● **Exercise data**
•••

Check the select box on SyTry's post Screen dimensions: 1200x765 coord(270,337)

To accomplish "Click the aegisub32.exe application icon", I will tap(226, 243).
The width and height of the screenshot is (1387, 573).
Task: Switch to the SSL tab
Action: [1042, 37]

•••

● **Requirement**
Each record above should be reproduced in full, exactly as it stands.

● **Solution to the exercise**
Check the select box on SyTry's post Screen dimensions: 1200x765 coord(270,337)

To accomplish "Click the aegisub32.exe application icon", I will tap(226, 243).
The width and height of the screenshot is (1387, 573).
Task: Switch to the SSL tab
Action: [1042, 37]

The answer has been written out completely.